On Thursday, SLSNavigator was introduced to the public by Stanford Law School. The program was previously a private one, just for the students enrolled at Stanford’s law school. It is a career and academic guide on the internet that helps law students learn about various law careers so they can choose their courses correctly. The program has 1,500 courses in it from almost all departments across campus. The content for the program was designed over the period of three years and includes interviews with practicing attorneys, faculty, alumni and many other legal professionals.

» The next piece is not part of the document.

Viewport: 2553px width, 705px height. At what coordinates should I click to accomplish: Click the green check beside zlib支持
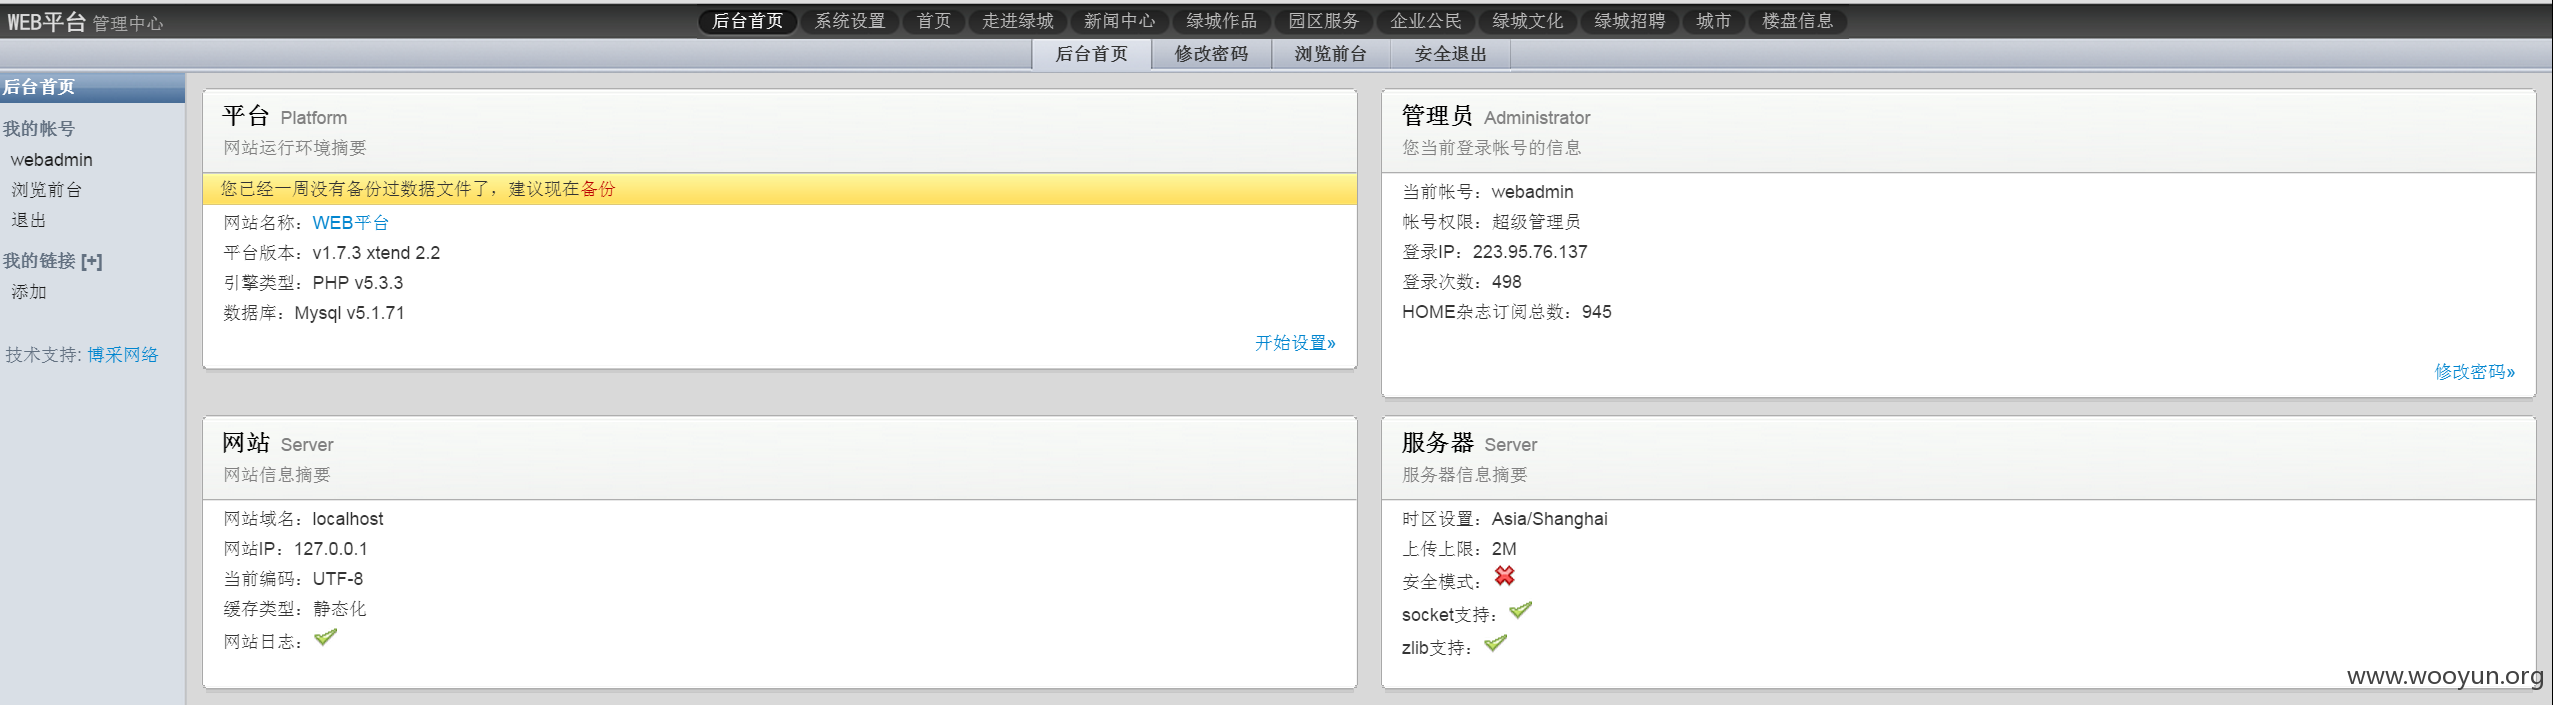point(1495,643)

Stanford Law School has decided to make the program available to the public so students at other law schools can use it for their course work.
The program was designed in-house at Stanford so students can make sure they decide on their courses and legal careers wisely and with plenty of help along the way. Back in November of 2006, Larry Kramer, a Richard E. Lang Professor of Law and Dean, created reforms to the legal curriculum for the school, and the program is part of those reforms.

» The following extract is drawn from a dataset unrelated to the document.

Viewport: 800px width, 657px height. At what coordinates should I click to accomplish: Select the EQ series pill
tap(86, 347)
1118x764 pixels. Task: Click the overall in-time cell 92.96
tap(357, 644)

“Law students need more today than the traditional second- and third-year law school curriculum offers them. It is important for 2Ls and 3Ls to learn more legal doctrine, but it is equally important for them to learn how to think like their clients during the upper years,” Kramer said. “To enable students to do that, we made significant changes to the curriculum and we then created this tool to help them navigate the curriculum according to their personal and career goals.”
“We encourage our students to think about their career goals much more broadly,” Kramer said, according to the Sacramento Bee. “SLSNavigator helps students do that, while also giving them good advice on how best to take advantage of Stanford’s wide-ranging curriculum options.”
The reforms for the curriculum were first put into place in February of 2012. The reforms included changing the traditional law degree at the school to be more of a multi-dimensional degree. The degrees now use the study of other disciplines along with team-oriented problem solving methods and better clinical training.
“We’ve utilized the whole university to create a multi-dimensional legal education, because we think lawyers have a valuable role to play in helping to solve the world’s problems and that calls for more than knowing how to analyze case law,” Kramer said. “And we think we are uniquely positioned among law schools to produce lawyers who do that.”